THE PROBLEM - Retype the listing that follows, exactly as written.

RECORD SET -
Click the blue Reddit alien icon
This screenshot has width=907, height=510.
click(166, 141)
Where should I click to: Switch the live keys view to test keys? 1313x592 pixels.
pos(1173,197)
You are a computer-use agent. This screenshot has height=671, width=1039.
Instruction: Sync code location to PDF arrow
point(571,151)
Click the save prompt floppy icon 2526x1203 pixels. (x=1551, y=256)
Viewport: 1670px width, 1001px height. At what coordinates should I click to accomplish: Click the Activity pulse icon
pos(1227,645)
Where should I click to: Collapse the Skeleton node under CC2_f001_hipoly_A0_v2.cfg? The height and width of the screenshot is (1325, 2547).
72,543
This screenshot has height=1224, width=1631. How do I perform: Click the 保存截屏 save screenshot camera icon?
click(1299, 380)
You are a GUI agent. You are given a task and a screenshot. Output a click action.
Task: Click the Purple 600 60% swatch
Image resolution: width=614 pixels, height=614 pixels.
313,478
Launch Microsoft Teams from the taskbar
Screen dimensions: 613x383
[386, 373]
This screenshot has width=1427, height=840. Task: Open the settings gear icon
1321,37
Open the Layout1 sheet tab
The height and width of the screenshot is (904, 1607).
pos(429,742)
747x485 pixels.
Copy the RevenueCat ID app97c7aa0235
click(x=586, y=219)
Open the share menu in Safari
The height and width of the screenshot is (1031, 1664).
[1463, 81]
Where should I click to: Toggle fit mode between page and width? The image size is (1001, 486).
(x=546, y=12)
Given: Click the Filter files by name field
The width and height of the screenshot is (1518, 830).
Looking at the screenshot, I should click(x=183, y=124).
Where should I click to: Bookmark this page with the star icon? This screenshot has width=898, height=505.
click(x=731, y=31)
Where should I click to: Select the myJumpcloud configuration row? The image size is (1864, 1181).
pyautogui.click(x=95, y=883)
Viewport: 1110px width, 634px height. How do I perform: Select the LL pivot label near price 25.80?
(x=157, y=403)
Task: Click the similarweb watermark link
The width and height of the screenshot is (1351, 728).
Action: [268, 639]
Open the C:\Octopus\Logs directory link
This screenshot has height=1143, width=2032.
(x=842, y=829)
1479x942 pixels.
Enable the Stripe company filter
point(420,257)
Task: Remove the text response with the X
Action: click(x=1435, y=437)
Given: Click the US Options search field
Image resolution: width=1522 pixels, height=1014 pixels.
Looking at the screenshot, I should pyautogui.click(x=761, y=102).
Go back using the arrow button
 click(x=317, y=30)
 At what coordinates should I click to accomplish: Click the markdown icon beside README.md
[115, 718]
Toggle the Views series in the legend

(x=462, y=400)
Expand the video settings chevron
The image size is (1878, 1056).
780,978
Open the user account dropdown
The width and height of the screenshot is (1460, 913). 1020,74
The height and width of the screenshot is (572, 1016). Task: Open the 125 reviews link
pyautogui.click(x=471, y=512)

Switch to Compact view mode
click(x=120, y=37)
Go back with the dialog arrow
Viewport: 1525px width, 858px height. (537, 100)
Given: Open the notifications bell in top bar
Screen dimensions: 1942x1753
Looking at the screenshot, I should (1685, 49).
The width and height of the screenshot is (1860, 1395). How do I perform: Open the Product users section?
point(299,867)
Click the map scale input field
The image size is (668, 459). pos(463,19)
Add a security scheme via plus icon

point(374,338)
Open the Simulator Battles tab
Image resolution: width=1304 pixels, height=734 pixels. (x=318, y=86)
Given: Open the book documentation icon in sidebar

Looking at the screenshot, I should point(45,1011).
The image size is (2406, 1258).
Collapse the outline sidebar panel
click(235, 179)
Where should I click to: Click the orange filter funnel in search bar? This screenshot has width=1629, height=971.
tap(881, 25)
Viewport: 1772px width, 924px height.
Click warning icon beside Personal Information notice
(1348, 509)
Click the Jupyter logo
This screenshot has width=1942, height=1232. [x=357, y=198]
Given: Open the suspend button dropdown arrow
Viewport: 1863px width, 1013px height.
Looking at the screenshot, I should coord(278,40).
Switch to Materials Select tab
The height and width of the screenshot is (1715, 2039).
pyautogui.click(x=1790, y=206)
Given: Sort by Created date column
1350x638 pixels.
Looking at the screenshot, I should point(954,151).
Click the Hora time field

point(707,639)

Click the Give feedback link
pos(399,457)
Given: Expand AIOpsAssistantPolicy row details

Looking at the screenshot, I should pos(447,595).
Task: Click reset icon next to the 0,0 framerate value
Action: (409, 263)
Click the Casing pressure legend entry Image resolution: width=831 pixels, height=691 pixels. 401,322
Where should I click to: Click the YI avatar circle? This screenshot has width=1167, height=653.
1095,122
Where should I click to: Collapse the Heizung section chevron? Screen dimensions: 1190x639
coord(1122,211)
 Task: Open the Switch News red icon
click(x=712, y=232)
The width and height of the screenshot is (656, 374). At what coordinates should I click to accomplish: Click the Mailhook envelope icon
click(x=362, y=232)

SOLUTION TO THIS EXERCISE -
Click the blue Reddit alien icon
This screenshot has width=907, height=510.
click(166, 141)
Where should I click to: Switch the live keys view to test keys? 1313x592 pixels.
pos(1173,197)
You are a computer-use agent. This screenshot has height=671, width=1039.
Instruction: Sync code location to PDF arrow
point(571,151)
Click the save prompt floppy icon 2526x1203 pixels. (x=1551, y=256)
Viewport: 1670px width, 1001px height. At what coordinates should I click to accomplish: Click the Activity pulse icon
pos(1227,645)
Where should I click to: Collapse the Skeleton node under CC2_f001_hipoly_A0_v2.cfg? The height and width of the screenshot is (1325, 2547).
72,543
This screenshot has height=1224, width=1631. How do I perform: Click the 保存截屏 save screenshot camera icon?
click(1299, 380)
You are a GUI agent. You are given a task and a screenshot. Output a click action.
Task: Click the Purple 600 60% swatch
Image resolution: width=614 pixels, height=614 pixels.
313,478
Launch Microsoft Teams from the taskbar
Screen dimensions: 613x383
[386, 373]
This screenshot has width=1427, height=840. Task: Open the settings gear icon
1321,37
Open the Layout1 sheet tab
The height and width of the screenshot is (904, 1607).
pos(429,742)
747x485 pixels.
Copy the RevenueCat ID app97c7aa0235
click(x=586, y=219)
Open the share menu in Safari
The height and width of the screenshot is (1031, 1664).
[1463, 81]
Where should I click to: Toggle fit mode between page and width? The image size is (1001, 486).
(x=546, y=12)
Given: Click the Filter files by name field
The width and height of the screenshot is (1518, 830).
Looking at the screenshot, I should click(x=183, y=124).
Where should I click to: Bookmark this page with the star icon? This screenshot has width=898, height=505.
click(x=731, y=31)
Where should I click to: Select the myJumpcloud configuration row? The image size is (1864, 1181).
pyautogui.click(x=95, y=883)
Viewport: 1110px width, 634px height. How do I perform: Select the LL pivot label near price 25.80?
(x=157, y=403)
Task: Click the similarweb watermark link
The width and height of the screenshot is (1351, 728).
Action: [268, 639]
Open the C:\Octopus\Logs directory link
This screenshot has height=1143, width=2032.
(x=842, y=829)
1479x942 pixels.
Enable the Stripe company filter
point(420,257)
Task: Remove the text response with the X
Action: click(x=1435, y=437)
Given: Click the US Options search field
Image resolution: width=1522 pixels, height=1014 pixels.
Looking at the screenshot, I should pyautogui.click(x=761, y=102).
Go back using the arrow button
 click(x=317, y=30)
 At what coordinates should I click to accomplish: Click the markdown icon beside README.md
[115, 718]
Toggle the Views series in the legend

(x=462, y=400)
Expand the video settings chevron
The image size is (1878, 1056).
780,978
Open the user account dropdown
The width and height of the screenshot is (1460, 913). 1020,74
The height and width of the screenshot is (572, 1016). Task: Open the 125 reviews link
pyautogui.click(x=471, y=512)

Switch to Compact view mode
click(x=120, y=37)
Go back with the dialog arrow
Viewport: 1525px width, 858px height. (537, 100)
Given: Open the notifications bell in top bar
Screen dimensions: 1942x1753
Looking at the screenshot, I should (1685, 49).
The width and height of the screenshot is (1860, 1395). How do I perform: Open the Product users section?
point(299,867)
Click the map scale input field
The image size is (668, 459). pos(463,19)
Add a security scheme via plus icon

point(374,338)
Open the Simulator Battles tab
Image resolution: width=1304 pixels, height=734 pixels. (x=318, y=86)
Given: Open the book documentation icon in sidebar

Looking at the screenshot, I should point(45,1011).
The image size is (2406, 1258).
Collapse the outline sidebar panel
click(235, 179)
Where should I click to: Click the orange filter funnel in search bar? This screenshot has width=1629, height=971.
tap(881, 25)
Viewport: 1772px width, 924px height.
Click warning icon beside Personal Information notice
(1348, 509)
Click the Jupyter logo
This screenshot has width=1942, height=1232. [x=357, y=198]
Given: Open the suspend button dropdown arrow
Viewport: 1863px width, 1013px height.
Looking at the screenshot, I should coord(278,40).
Switch to Materials Select tab
The height and width of the screenshot is (1715, 2039).
pyautogui.click(x=1790, y=206)
Given: Sort by Created date column
1350x638 pixels.
Looking at the screenshot, I should point(954,151).
Click the Hora time field

point(707,639)

Click the Give feedback link
pos(399,457)
Given: Expand AIOpsAssistantPolicy row details

Looking at the screenshot, I should pos(447,595).
Task: Click reset icon next to the 0,0 framerate value
Action: (409, 263)
Click the Casing pressure legend entry Image resolution: width=831 pixels, height=691 pixels. 401,322
Where should I click to: Click the YI avatar circle? This screenshot has width=1167, height=653.
1095,122
Where should I click to: Collapse the Heizung section chevron? Screen dimensions: 1190x639
coord(1122,211)
 Task: Open the Switch News red icon
click(x=712, y=232)
The width and height of the screenshot is (656, 374). At what coordinates should I click to accomplish: Click the Mailhook envelope icon
click(x=362, y=232)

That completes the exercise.